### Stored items

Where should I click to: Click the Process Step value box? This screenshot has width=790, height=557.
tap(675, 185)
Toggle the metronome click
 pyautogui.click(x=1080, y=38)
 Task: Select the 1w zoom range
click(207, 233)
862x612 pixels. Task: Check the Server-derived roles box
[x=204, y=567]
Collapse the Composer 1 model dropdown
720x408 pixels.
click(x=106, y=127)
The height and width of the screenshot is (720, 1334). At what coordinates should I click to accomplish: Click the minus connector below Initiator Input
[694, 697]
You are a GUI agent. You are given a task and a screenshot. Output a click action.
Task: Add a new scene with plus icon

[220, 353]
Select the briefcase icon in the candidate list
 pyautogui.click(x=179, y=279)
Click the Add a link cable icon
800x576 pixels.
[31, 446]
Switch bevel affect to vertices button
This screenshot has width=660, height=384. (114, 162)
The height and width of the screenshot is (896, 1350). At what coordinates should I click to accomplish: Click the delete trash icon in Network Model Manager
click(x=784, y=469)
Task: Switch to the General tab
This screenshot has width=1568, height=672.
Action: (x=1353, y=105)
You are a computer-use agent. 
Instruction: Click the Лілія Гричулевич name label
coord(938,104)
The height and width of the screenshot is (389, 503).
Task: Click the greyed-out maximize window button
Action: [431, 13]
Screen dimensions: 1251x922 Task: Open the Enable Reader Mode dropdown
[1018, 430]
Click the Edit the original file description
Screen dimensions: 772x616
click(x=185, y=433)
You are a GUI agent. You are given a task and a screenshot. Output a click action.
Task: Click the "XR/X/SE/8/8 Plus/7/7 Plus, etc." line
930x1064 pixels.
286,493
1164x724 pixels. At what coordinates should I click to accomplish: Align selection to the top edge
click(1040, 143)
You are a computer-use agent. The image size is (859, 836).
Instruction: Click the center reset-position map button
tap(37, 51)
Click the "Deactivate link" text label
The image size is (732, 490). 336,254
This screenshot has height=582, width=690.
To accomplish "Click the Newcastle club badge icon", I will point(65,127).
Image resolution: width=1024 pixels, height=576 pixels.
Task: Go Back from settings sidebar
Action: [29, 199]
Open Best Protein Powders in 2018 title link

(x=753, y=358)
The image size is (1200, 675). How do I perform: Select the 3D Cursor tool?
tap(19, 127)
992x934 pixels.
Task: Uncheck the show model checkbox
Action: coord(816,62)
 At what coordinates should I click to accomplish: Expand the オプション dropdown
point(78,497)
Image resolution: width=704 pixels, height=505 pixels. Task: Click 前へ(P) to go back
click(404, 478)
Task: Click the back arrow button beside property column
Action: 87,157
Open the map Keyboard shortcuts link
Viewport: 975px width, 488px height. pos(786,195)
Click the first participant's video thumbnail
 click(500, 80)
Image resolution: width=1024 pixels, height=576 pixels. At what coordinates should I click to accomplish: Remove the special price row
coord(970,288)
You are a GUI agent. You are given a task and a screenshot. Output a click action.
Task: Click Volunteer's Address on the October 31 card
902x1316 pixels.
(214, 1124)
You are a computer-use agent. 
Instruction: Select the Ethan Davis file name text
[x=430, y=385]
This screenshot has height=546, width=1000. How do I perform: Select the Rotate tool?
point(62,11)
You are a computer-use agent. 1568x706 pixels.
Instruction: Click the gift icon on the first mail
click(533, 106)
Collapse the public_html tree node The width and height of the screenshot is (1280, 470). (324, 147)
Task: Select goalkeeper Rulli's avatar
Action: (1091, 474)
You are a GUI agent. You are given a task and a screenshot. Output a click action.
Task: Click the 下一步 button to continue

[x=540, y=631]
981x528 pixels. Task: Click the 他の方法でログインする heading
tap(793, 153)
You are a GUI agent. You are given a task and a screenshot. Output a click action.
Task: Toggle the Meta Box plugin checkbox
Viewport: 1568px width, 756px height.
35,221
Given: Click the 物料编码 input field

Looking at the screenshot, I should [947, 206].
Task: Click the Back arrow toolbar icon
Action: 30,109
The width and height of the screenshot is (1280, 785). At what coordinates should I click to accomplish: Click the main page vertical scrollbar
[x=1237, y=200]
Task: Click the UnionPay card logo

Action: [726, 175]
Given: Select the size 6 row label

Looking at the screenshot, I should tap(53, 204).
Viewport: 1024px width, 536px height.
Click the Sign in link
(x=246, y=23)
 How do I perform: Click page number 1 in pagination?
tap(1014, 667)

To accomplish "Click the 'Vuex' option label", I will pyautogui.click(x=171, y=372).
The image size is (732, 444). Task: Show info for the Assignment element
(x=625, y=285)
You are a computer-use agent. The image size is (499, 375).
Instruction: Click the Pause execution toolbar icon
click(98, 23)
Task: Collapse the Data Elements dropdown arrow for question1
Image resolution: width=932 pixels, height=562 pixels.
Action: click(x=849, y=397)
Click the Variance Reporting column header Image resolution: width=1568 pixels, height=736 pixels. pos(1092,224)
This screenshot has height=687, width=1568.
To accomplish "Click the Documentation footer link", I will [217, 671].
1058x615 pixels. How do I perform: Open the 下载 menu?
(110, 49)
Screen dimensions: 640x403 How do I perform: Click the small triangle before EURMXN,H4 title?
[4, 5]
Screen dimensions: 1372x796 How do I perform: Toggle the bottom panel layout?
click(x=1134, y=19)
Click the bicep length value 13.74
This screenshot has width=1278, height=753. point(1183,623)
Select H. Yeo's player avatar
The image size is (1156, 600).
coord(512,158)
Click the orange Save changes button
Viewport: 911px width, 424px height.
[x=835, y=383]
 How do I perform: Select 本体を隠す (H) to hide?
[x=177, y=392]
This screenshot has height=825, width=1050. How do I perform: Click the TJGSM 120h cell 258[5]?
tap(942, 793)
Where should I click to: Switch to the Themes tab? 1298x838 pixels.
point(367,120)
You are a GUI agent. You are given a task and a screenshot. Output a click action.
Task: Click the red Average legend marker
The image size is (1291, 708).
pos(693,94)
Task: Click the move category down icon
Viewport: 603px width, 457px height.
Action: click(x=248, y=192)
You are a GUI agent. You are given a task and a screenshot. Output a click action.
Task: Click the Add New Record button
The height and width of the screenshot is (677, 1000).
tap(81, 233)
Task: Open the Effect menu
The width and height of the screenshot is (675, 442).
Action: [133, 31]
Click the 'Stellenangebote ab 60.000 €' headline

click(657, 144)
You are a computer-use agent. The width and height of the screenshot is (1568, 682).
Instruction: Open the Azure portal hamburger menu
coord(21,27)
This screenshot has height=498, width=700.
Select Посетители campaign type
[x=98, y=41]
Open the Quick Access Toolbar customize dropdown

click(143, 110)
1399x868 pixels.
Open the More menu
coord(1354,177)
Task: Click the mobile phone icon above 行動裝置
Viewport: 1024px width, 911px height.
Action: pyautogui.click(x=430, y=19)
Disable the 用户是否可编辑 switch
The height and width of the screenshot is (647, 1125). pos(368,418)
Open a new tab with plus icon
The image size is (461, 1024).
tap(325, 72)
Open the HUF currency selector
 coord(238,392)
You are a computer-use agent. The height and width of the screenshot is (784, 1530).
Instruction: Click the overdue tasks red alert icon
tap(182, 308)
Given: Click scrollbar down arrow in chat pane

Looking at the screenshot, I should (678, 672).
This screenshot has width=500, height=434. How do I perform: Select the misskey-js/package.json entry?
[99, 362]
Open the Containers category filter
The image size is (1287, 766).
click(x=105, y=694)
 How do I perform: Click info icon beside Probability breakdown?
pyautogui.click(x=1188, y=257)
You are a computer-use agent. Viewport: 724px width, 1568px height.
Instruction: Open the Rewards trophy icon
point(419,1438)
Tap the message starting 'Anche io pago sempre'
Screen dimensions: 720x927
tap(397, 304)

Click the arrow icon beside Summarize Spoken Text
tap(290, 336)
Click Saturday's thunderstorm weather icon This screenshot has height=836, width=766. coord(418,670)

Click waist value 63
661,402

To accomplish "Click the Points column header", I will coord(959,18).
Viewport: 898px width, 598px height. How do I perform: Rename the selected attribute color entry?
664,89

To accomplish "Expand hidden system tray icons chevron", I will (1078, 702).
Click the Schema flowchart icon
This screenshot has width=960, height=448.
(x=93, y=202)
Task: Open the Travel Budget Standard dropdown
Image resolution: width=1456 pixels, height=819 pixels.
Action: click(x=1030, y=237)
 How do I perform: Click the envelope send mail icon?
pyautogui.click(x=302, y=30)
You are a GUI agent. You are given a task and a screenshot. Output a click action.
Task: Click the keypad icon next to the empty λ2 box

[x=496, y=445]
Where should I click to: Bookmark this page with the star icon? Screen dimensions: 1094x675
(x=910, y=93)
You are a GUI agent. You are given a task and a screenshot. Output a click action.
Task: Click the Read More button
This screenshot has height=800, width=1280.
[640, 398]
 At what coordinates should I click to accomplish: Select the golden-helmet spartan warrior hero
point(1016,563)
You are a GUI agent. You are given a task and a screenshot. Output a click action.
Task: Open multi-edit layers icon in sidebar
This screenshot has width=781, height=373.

### Task
All lines above from the one with "You are a computer-use agent. The image size is (499, 375)." to the one with "This screenshot has height=687, width=1568.", inclusive, should be copied exactly, and no other lines.

### Written solution
You are a computer-use agent. The image size is (499, 375).
Instruction: Click the Pause execution toolbar icon
click(98, 23)
Task: Collapse the Data Elements dropdown arrow for question1
Image resolution: width=932 pixels, height=562 pixels.
Action: click(x=849, y=397)
Click the Variance Reporting column header Image resolution: width=1568 pixels, height=736 pixels. pos(1092,224)
This screenshot has height=687, width=1568.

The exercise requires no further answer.